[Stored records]
----

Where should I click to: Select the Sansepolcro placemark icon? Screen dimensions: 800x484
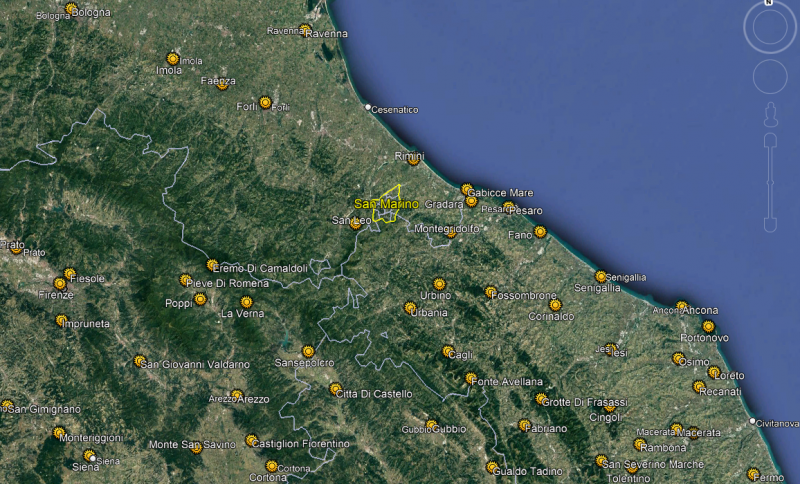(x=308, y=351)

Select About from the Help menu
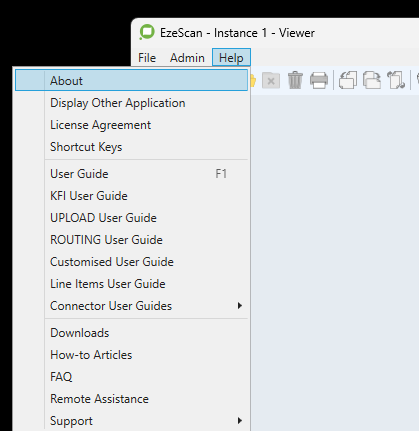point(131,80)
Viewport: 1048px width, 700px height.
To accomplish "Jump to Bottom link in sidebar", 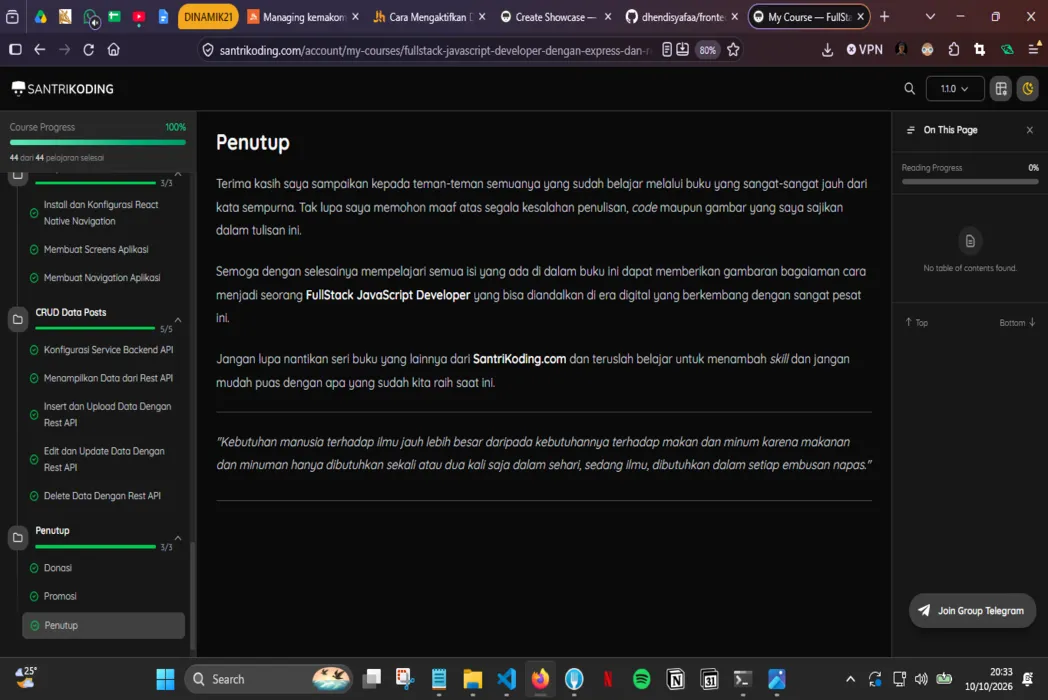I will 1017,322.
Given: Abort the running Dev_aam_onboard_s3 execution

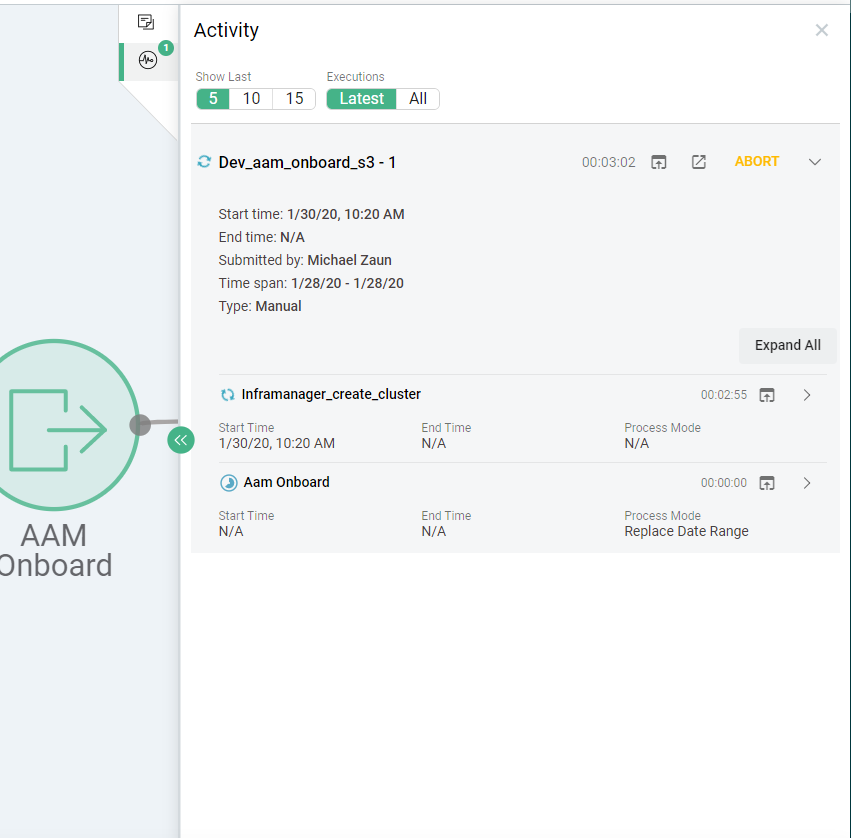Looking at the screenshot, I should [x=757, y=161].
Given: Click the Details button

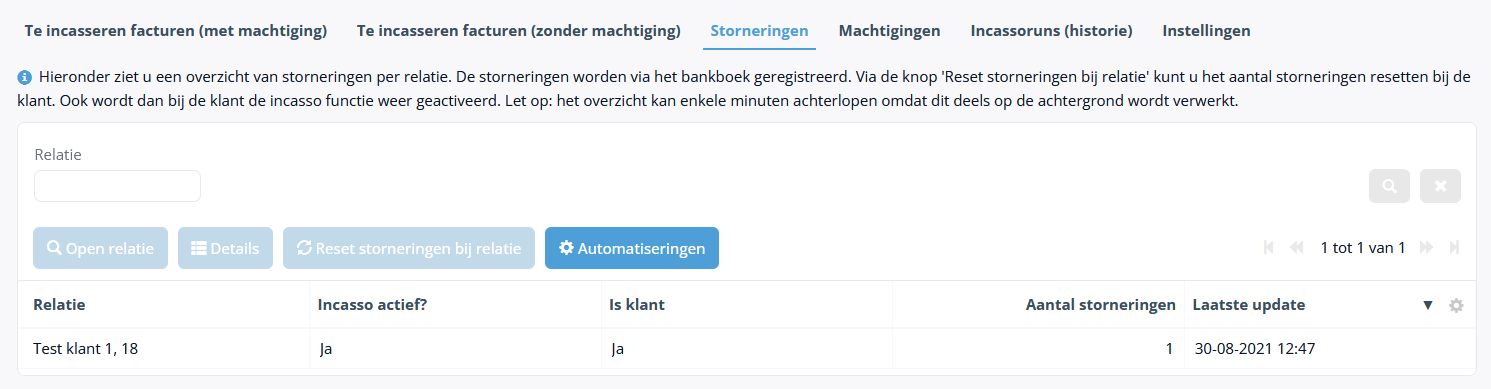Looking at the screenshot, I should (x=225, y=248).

----

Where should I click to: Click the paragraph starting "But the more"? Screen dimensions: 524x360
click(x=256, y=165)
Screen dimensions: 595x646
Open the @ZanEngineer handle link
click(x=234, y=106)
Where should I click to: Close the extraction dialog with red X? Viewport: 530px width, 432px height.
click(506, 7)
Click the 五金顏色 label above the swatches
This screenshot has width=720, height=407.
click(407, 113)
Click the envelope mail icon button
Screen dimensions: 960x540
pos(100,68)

----

▶ [Task directions]: Above are some records; quote exactly and only the lines that begin at the line containing "Where should I click to: Select" and stop after the line containing "Viewport: 1048px width, 700px height.", leaving out the pictures.

▶ [Result of the task]:
Where should I click to: Select the Sansepolcro placemark icon? Screen dimensions: 800x484
(x=308, y=351)

Select About from the Help menu
point(131,80)
Viewport: 1048px width, 700px height.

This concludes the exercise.